2010年代になると、日本の芝コースを避けて外国勢が『ジャパンC』に出走するケースが減ってしまいましたが、それに先駆けること数年、日本の『ジャパンCダート』は外国馬にとって魅力的なレースではなくなり、いち早く『国際招待競走』としての存在意義を失ってしまっていたのです。
それはやはり、外国馬を『日本の舞台』に呼び寄せるという『ジャパンC』にも半分共通した構造上の弱点であり、勝算に乏しければわざわざ出走しには来ないというのが正直なところだと思います。
ダートが主流のアメリカでは赤土のようなスピードの出やすいダートが主流だが、日本のダートはスピードが出にくい。2007年に来日したスチューデントカウンシルは時計のかかる馬場向きと見てブリーダーズカップ・クラシックを回避して、このレースに出走した経緯がある。
ただし日本馬のレベルが向上したことに加えアメリカ勢の惨敗が続いているため、アメリカの競馬関係者の中にはジャパンカップダートに出走すること自体が無謀という考えも多くあった。また、根本的な問題として、アメリカの競馬場は全て左回りであることから、右回りの阪神競馬場での開催に疑問の声もあった。そのため、2014年から左回りの中京競馬場のダート1800mで開催されることとなった。
( 同上 )
さて、東京開催時代のレースに目を向けると、やはり第2回の衝撃は忘れられないものでしょう。日本のダート界で最強の名を今でも疑わないファンの多い名馬【クロフネ】の圧勝劇です。
こういったレースが、海外馬を交えて行われれば『ジャパンCダート』の名に相応しかったのですが、開催時期の観点から創設8年で「ジャパンC」と同週の開催を諦めると、阪神開催に。
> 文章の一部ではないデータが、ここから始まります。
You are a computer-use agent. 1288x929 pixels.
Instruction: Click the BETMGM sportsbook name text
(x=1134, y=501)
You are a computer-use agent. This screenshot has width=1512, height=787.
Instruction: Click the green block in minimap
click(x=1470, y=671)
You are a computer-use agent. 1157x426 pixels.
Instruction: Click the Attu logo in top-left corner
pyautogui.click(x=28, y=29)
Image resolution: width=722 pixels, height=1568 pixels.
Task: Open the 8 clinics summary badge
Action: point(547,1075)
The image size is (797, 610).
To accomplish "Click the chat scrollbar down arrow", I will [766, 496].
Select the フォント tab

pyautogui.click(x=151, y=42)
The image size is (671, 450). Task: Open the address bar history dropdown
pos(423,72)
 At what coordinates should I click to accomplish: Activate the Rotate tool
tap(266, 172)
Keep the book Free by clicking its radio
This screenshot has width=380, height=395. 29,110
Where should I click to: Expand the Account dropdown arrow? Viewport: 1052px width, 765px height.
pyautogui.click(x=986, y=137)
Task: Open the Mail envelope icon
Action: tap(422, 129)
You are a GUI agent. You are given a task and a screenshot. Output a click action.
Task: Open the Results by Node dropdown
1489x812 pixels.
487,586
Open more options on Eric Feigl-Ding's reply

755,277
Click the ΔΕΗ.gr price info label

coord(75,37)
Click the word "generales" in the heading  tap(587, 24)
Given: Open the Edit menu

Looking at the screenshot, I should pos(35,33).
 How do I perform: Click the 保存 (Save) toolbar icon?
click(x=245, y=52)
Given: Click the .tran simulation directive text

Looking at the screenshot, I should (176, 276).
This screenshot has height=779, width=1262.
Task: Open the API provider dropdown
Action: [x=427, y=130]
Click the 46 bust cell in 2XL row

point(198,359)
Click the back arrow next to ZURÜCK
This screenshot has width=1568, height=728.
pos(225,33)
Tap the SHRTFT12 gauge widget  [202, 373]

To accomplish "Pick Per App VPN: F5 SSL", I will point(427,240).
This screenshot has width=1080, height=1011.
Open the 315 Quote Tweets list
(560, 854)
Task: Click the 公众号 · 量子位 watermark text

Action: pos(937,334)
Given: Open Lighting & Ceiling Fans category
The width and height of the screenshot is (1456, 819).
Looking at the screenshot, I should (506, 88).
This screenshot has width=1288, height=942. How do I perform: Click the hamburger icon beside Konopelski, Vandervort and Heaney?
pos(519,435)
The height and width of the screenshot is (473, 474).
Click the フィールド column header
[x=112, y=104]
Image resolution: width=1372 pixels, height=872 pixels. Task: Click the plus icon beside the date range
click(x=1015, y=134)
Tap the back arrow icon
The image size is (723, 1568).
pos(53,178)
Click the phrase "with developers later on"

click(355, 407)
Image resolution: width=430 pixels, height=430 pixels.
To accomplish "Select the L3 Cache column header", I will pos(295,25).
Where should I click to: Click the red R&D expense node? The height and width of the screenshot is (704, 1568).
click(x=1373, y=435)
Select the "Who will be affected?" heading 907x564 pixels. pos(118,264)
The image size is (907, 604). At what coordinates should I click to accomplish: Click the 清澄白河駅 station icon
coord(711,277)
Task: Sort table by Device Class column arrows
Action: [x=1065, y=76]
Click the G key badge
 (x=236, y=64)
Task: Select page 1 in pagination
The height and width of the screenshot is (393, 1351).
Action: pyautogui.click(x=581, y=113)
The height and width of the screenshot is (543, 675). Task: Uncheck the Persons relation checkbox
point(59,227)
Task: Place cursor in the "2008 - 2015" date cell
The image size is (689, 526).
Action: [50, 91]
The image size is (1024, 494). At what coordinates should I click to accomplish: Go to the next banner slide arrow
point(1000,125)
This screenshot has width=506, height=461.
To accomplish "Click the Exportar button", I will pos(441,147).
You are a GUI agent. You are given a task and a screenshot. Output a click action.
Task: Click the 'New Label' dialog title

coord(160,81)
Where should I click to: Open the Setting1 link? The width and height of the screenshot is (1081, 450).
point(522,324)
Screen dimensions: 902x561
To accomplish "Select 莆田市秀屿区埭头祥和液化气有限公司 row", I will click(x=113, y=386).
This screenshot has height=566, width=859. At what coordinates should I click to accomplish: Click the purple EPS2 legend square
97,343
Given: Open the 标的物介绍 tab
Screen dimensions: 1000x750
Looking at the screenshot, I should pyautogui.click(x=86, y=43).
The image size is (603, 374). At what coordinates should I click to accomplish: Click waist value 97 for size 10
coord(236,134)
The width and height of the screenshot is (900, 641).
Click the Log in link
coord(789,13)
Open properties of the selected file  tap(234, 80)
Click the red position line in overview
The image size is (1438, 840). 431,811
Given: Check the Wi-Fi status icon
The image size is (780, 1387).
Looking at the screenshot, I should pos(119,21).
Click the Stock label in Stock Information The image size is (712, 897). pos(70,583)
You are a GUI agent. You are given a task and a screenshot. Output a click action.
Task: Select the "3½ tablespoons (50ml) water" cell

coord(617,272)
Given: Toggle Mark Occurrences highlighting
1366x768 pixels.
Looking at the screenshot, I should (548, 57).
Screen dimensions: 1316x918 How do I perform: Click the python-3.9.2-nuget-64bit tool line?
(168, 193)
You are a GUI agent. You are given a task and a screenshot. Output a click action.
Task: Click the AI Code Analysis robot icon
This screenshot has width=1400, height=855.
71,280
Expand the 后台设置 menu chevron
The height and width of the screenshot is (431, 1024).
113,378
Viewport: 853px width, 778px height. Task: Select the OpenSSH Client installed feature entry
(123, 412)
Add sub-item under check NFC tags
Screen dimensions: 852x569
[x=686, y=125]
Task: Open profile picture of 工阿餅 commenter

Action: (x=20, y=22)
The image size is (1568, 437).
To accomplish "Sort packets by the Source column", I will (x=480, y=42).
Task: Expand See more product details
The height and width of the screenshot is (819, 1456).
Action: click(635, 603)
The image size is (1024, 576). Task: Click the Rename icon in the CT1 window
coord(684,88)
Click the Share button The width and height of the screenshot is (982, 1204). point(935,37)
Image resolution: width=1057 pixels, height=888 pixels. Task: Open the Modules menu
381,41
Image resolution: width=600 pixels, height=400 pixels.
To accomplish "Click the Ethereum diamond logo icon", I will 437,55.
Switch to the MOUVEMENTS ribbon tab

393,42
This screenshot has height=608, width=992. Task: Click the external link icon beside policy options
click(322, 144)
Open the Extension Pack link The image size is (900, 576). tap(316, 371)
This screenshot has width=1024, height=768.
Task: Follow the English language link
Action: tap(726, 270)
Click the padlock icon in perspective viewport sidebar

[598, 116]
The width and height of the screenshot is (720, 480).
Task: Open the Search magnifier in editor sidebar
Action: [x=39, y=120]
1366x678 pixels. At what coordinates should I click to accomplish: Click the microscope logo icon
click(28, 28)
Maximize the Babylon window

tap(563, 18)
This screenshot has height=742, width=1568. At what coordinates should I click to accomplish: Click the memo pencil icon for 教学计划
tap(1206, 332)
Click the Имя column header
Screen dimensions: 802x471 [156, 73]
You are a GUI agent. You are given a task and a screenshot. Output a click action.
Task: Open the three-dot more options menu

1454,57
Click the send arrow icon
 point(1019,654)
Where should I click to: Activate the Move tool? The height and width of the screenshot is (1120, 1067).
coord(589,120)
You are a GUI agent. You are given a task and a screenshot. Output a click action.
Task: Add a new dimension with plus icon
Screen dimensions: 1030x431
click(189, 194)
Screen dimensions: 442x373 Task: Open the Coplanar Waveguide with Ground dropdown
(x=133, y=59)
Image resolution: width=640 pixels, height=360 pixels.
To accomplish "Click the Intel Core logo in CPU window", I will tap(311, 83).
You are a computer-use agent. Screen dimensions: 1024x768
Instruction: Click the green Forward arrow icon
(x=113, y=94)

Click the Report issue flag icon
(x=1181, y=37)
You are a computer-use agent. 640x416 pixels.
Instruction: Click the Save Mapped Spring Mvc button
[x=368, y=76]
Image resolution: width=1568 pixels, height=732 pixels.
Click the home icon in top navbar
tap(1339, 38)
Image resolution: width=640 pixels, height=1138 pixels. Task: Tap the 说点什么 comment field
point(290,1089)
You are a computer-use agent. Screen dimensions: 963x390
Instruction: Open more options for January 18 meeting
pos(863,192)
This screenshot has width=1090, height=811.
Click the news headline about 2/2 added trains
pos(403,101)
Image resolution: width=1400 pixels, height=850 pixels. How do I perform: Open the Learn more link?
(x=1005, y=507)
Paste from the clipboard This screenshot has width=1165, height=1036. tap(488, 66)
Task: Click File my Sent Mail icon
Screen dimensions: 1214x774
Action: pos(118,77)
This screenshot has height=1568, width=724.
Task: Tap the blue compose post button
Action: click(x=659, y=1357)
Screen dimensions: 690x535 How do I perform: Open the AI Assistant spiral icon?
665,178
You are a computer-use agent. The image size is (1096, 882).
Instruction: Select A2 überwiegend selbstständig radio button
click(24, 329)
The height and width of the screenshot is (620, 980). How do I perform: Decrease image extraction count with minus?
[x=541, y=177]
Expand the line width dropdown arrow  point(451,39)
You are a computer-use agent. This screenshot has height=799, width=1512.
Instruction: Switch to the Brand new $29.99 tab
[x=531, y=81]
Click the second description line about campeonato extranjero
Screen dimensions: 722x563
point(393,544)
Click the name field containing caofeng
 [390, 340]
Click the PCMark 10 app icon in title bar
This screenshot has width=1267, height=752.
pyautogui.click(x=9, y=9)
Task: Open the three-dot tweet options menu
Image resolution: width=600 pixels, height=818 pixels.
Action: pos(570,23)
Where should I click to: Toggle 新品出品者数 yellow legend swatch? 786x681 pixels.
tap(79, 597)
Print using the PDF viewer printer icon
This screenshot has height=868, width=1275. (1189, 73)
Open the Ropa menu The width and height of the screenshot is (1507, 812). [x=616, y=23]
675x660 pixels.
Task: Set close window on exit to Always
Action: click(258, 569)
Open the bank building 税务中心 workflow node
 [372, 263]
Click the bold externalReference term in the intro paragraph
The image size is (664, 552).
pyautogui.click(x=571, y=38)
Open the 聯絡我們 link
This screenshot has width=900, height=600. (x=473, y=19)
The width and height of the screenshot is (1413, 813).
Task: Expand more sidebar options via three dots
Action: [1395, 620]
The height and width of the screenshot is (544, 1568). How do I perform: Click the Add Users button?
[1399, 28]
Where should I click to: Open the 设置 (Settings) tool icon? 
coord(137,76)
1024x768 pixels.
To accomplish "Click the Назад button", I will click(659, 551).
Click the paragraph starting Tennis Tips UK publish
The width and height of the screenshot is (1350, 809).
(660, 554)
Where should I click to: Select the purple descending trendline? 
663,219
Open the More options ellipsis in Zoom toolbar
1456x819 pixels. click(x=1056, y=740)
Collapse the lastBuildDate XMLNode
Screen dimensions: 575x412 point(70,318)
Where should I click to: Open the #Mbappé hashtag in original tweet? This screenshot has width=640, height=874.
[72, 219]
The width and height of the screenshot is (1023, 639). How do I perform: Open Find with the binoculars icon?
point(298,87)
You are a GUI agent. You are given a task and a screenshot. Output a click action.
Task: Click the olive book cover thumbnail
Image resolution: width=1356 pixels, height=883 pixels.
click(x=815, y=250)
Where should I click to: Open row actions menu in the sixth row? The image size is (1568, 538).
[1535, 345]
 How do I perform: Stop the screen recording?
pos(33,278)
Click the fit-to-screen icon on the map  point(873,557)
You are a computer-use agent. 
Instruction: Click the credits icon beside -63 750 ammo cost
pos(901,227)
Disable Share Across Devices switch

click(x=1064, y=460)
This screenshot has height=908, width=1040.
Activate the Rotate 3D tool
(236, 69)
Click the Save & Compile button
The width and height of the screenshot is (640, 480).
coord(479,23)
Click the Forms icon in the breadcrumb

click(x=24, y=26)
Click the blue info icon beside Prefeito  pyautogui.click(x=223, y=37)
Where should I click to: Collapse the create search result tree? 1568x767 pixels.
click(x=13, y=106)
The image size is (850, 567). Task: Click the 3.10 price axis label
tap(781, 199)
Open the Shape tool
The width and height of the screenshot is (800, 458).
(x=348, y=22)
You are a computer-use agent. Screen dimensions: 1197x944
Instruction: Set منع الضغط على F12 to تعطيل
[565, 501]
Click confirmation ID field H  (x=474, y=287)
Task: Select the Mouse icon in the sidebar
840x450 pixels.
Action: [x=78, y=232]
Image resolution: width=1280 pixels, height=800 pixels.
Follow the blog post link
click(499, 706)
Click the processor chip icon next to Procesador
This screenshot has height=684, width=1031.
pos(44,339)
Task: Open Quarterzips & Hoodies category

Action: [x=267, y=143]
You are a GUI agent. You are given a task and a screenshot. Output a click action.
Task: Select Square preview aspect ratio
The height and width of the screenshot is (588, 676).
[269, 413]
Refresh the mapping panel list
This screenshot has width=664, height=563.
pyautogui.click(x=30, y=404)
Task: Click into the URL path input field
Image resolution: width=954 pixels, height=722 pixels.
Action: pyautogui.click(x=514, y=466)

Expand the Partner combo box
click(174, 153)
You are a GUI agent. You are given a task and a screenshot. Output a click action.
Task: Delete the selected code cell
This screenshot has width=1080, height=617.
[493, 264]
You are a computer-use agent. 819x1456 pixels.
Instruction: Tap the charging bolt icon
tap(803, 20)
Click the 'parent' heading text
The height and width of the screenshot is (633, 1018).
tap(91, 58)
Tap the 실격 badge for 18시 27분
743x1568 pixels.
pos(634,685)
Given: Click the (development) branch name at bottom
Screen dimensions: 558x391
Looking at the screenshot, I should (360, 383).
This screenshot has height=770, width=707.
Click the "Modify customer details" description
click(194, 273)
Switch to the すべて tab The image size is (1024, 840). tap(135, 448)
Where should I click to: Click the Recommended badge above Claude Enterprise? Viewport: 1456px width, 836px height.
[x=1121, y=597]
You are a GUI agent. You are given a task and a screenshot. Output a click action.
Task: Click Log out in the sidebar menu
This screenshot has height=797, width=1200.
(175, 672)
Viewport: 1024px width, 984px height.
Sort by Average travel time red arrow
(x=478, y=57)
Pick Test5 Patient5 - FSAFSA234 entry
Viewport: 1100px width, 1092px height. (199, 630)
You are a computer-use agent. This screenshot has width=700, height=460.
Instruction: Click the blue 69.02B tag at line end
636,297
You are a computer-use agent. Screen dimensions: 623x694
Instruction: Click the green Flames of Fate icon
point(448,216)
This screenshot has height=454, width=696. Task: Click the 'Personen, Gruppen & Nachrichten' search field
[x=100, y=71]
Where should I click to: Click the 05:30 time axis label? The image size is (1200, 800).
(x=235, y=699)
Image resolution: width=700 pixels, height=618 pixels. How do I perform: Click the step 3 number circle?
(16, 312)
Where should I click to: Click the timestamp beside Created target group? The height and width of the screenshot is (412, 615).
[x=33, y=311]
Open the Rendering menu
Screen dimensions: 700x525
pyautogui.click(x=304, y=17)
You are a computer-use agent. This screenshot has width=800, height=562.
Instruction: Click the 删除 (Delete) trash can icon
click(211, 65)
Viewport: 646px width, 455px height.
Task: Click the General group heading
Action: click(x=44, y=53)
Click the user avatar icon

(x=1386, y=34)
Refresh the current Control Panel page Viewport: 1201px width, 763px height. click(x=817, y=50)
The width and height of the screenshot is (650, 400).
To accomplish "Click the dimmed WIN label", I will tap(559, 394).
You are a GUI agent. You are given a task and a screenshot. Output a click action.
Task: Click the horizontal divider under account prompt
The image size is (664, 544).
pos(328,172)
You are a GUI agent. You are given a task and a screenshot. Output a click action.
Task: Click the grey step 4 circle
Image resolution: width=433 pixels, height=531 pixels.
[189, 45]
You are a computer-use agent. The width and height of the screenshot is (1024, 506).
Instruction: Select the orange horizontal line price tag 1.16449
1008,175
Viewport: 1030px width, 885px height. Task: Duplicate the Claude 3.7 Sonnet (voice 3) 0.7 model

海外馬の参戦の減少が如実になって日本馬ばかりの『ジャパンCダート』は2014年をもって一旦打ち止めとなります。
第8回 | 2007年 11月24日 | 東京 | 2100m | ヴァーミリアン | 牡5 | 2:06.7 |
第9回 | 2008年 12月7日 | 阪神 | 1800m | カネヒキリ | 牡6 | 1:49.2 |
第10回 | 2009年 12月6日 | 阪神 | 1800m | エスポワールシチー | 牡4 | 1:49.9 |
第11回 | 2010年 12月5日 | 阪神 | 1800m | トランセンド | 牡4 | 1:48.9 |
第12回 | 2011年 12月4日 | 阪神 | 1800m | トランセンド | 牡5 | 1:50.6 |
第13回 | 2012年 12月2日 | 阪神 | 1800m | ニホンピロアワーズ | 牡5 | 1:48.8 |
第14回 | 2013年 12月1日 | 阪神 | 1800m | ベルシャザール | 牡5 | 1:50.4 |
第15回 | 2014年 12月7日 | 中京 | 1800m | ホッコータルマエ | 牡5 | 1:51.0 |
表向きは、左回りのダートコースの方がアメリカ陣営を呼び込めるというものでしたが、結果的には、外国馬は全く参戦していません。開催時期もコースの周りも表面的には改善したにも拘らずダメということは、もはや別の要因があるという事実を突きつけたのです。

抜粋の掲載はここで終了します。